● ACTIVITY
The post below is about loving libraries. List every thing the writer says they found intimidating on the class visits to the library.

---- READING TEXT

Inspiring Young Readers

posted on 02 Nov 2018

Why I love libraries….even though my relationship with them has been a difficult one

Let me start by saying that I love libraries and everything they stand for and I hate the way that governmental and municipal barbarians are dismantling the network that has been hard fought-for and which has been transformative to so many lives.

Although I’m a great advocate for books and libraries, it took me a long time to come to terms with them. In my childhood I was never taken by my parents to the local library - which was an imposing Victorian masterpiece in Balsall Heath, a working class suburb of Birmingham. Unlike lots of other people who write fondly of their library experiences, I never had an epiphany there and I’ve never found them a place of sanctuary. Rather like religion, libraries were just something my family didn’t do. As a result, I always tended to see the library as an alien space where I wasn’t ever quite sure of the rules and where, if I sometimes had to go to go into one, I usually wanted to get out as quickly as possible.

My local library wasn’t too far from my junior school and shared the huge building with the local swimming pool. Every week we’d meander down the road clutching our swimming gear and enter the doorway marked ‘Baths’ to splash around aimlessly in a green and white-tiled pool that stank of chlorine. But just once in a while we’d be shepherded past the entrance to the baths and on to the library doorway. I had no idea at the time why the library took precedence over the baths on these odd occasions but in retrospect I don’t think this was something the teachers planned to do – I now suspect they probably hadn’t checked whether the baths were closed for maintenance on that day and instead of just turning round and heading back to school they simply cut their losses by nipping into the library instead.

This would certainly account for why these random library visits seemed to have no purpose or structure – once we’d been filed into the main library hall we were simply cut loose and told to look at the books in the children’s section. I know that for some people this would have been heavenly but actually it rather freaked me out. I found the space, the sheer size of the building, its age and its overwhelming presence, intimidating. If I close my eyes and think back, I don’t remember books – what I remember is a deep smell of wood polish, dark brown imposing tables and shelving, the sound echoing every time someone spoke and light coming in filtered through the half-stained glass, leaded windows. There was always a miasma of dust-motes hanging suspended in the air like a cloud of tiny insects.

--------
---- DATA FOR REVIEW

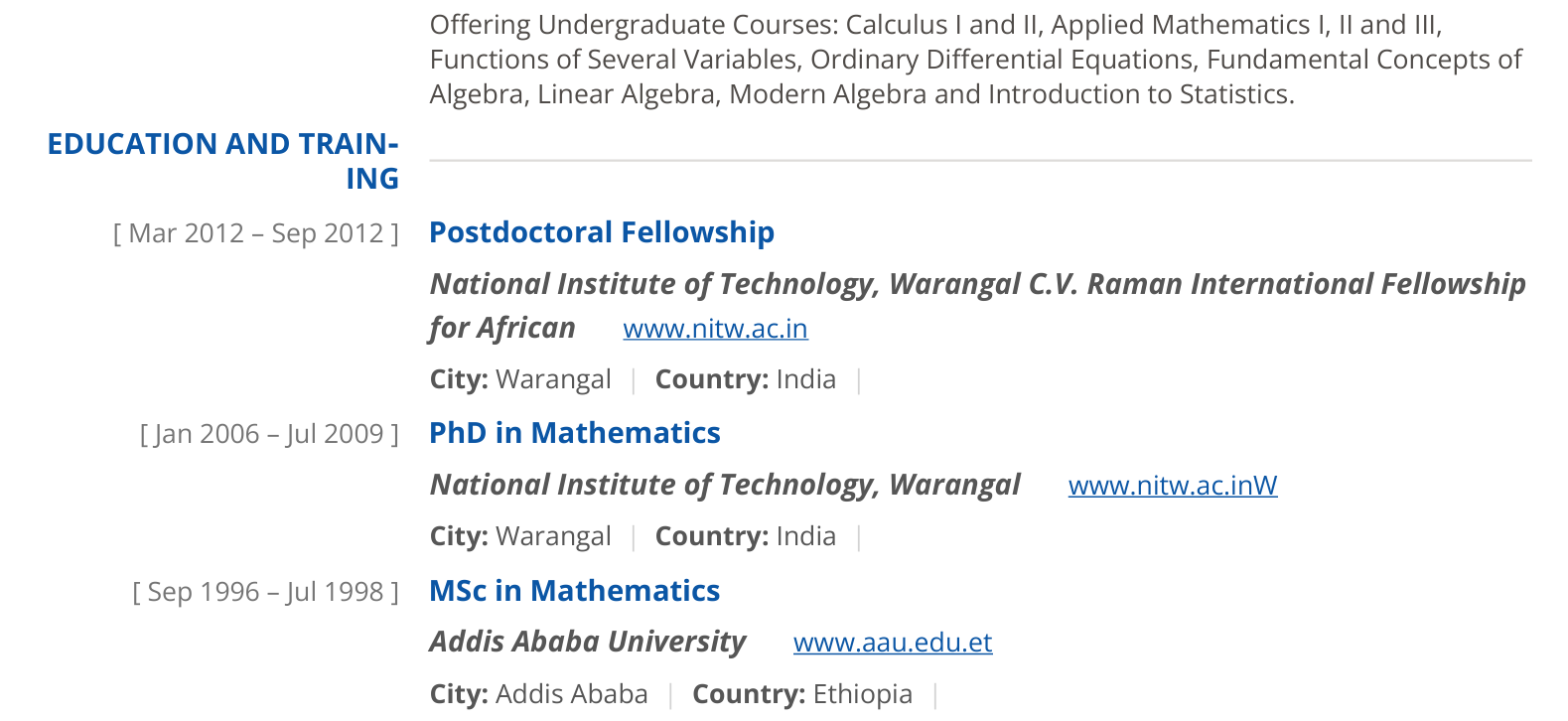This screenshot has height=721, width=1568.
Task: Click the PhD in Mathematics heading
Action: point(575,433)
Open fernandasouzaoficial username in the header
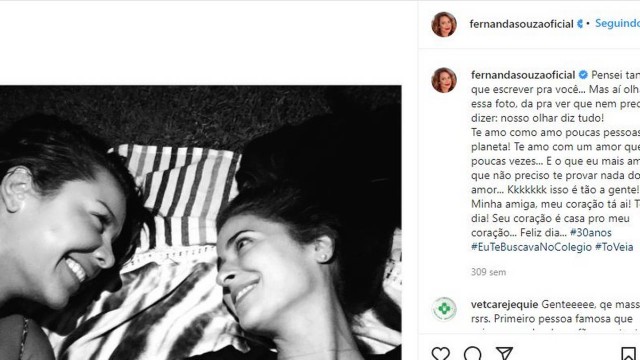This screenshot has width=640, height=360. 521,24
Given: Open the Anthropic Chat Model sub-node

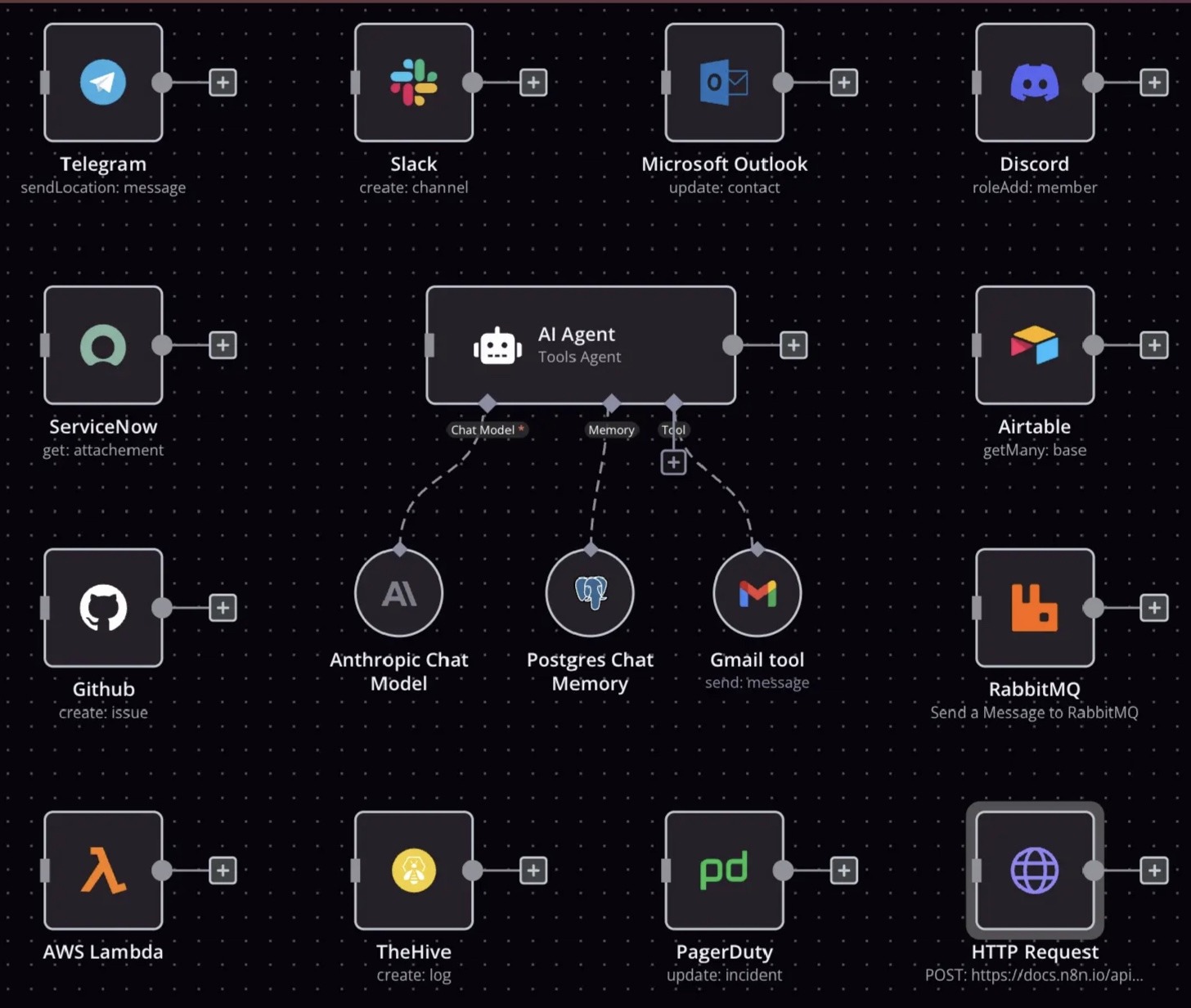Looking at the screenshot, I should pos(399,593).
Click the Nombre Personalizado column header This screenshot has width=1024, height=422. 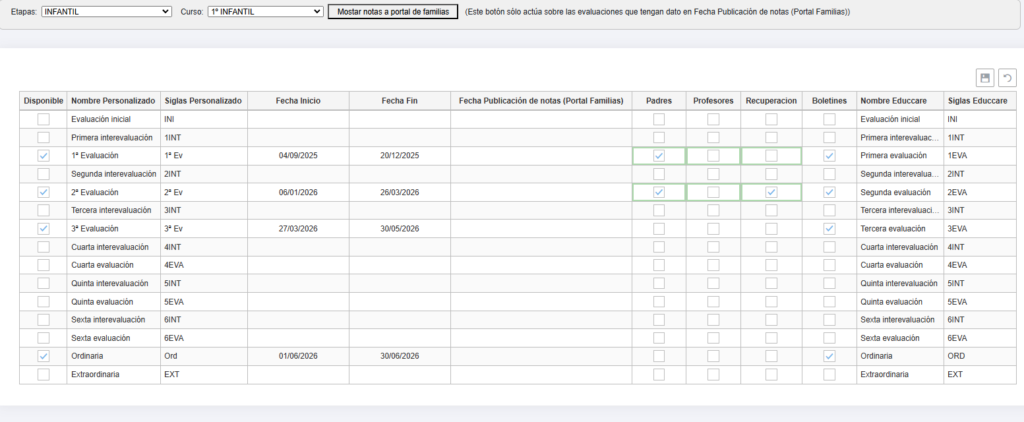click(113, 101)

--------

● RESULT FOR THIS EXERCISE
- The space
- The sheer size of the building
- Its age
- Its overwhelming presence